Gather every line of the listing below that contains the string "seller", treating uppercase and lowercase as different.

__Excerpted records__:
________________________________________
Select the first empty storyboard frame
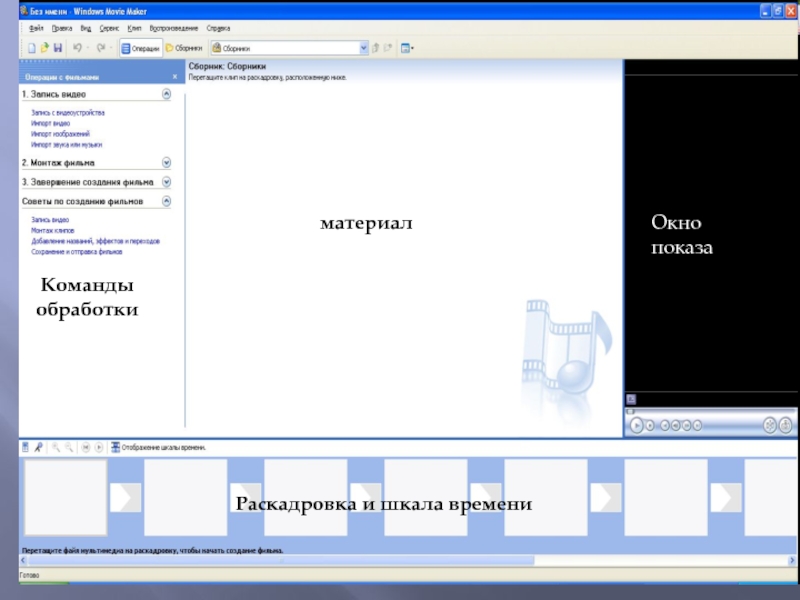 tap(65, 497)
________________________________________
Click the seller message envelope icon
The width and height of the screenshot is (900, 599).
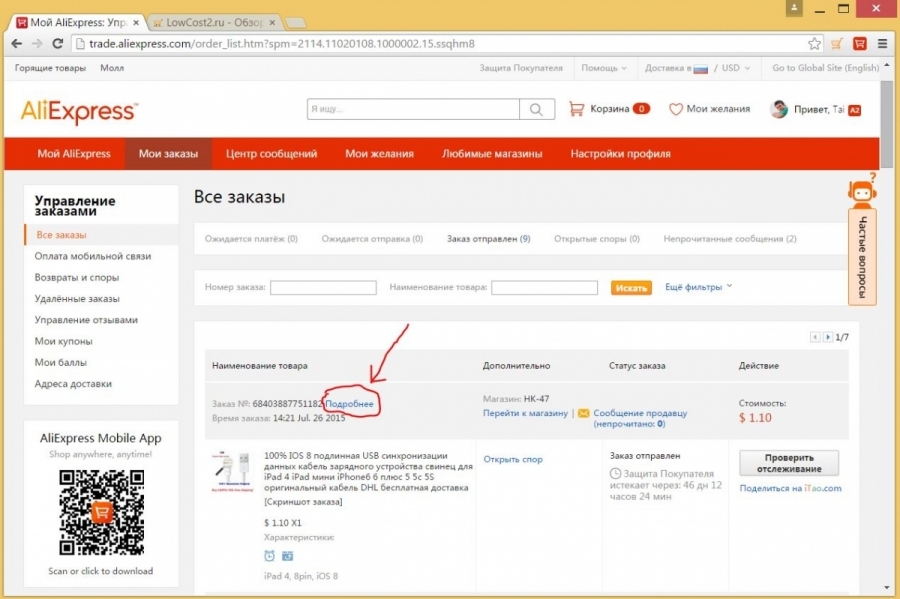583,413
________________________________________
__Right answer__:
Click the seller message envelope icon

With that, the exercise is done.